Каким бы ни было возможное происхождение «Халдейских оракулов», они, без сомнения, включали в себя не только предписания по культу огня и солнца,[1030] но и инструкции по магическому призыванию богов. Традиция представляет обоих Юлианов как могущественных магов. Согласно Пселлу,[1031] Юлиан-старший «вызвал» для своего сына дух Платона; кроме того, считали, что они способны с помощью чародейства (αγωγή) вызвать призрак бога Хроноса.[1032] Они могли также заставить душу человека покинуть тело и вновь вернуться в него.[1033] Их известность не ограничивалась неоплатонической средой. Сильная гроза, которая спасла римскую армию во время похода против квадов в 173 г. н. э., была приписана магическому искусству Юлиана-младшего;[1034] по версии Пселла, Юлиан сделал человеческую маску из глины, которая выпускала «ужасные молнии» во врагов.[1035] Созомен слышал о том, как он расколол камень магическим способом (Hist. Eccl. I. 18); а одна колоритная христианская легенда рассказывает, как он состязался в демонстрации магических сил с Аполлонием и Апулеем: Рим страдал от чумы, и каждому чародею выделили для медицинских экспериментов по одному сектору города; Апулею потребовалось пятнадцать дней, чтобы прекратить чуму, Аполлонию — десять, а Юлиан остановил ее простым властным словом.[1036]
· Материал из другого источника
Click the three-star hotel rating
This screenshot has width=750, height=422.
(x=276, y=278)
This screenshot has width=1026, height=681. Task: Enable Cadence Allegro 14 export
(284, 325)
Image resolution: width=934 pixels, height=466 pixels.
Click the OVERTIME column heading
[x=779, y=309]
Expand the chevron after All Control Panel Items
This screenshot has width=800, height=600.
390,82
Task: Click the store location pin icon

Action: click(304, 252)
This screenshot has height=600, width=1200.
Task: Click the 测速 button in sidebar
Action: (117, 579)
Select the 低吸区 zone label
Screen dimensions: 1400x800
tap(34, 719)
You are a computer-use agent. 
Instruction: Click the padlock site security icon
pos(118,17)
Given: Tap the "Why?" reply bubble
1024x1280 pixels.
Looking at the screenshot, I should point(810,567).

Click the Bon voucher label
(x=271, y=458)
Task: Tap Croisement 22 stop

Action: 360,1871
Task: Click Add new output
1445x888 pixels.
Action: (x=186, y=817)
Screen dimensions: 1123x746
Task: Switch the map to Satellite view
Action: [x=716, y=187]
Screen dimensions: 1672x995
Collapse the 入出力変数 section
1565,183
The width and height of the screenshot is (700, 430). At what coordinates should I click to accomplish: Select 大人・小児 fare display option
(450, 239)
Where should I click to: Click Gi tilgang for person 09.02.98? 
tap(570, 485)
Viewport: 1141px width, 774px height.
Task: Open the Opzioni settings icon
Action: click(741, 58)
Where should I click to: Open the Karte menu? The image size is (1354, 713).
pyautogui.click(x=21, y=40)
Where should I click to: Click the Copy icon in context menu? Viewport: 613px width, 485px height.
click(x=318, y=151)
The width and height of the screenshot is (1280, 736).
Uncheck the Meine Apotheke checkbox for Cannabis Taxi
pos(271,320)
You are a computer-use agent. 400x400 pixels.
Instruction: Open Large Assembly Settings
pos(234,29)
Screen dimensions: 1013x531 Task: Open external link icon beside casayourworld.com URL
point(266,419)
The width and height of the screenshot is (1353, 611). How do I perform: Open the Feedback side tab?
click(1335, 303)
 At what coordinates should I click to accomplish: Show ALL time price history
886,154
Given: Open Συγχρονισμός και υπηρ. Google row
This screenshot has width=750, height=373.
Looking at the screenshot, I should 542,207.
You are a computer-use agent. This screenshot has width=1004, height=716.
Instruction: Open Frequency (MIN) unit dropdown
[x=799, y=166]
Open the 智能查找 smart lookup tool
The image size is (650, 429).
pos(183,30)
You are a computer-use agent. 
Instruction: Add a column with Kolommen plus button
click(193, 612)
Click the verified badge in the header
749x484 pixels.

II. Теургия в неоплатонической школе

Творцом теургии был маг, а не неоплатоник. А творец неоплатонизма не был ни магом, ни — как бы не уверяли нас некоторые современные авторы — теургом.[1037] Последователи Плотина никогда не считали его теургосом., да и он сам не использует в своих сочинениях термин теургия или родственные ему слова. Фактически нет доказательств[1038] того, что он когда-либо слышал о Юлиане и о его «Халдейских оракулах». Если бы он знал о них, то наверняка подверг бы той же уничтожающей критике, как и откровения «Зороастра и Зостриана, и Никофея, и Аллогена, и Меса, и других того же сорта», которые были изложены и изучены на его семинарах.[1039] В своем выдающемся произведении, защищающем основы греческого рационализма — «Против гностиков» (Enn. 2. 9), он очень ясно показывает и свое отвращение ко всяким маниакальным «особым откровениям» ,[1040] и свое презрение к τοις πολλοίς, οϊ τάς παρά τοις μάγοις δυνάμεις Οαυμάζουσι [«многим, которые удивляются магическим способностям»] (с. 14, I. 203. 32 Volkmann). Не то чтобы он отрицал эффективность магии (да и какой человек в III столетии мог отрицать ее?): она его просто не интересовала. Он видел в ней просто низведение до среднего обывательского уровня «истинной магии, которая есть сумма любви и ненависти во вселенной», таинственной и достойной восхищения симпатии, организующей единый космос; люди восхищаются человеческой гоэтией [колдовством] больше, чем магией природы только потому, что меньше знакомы с последней.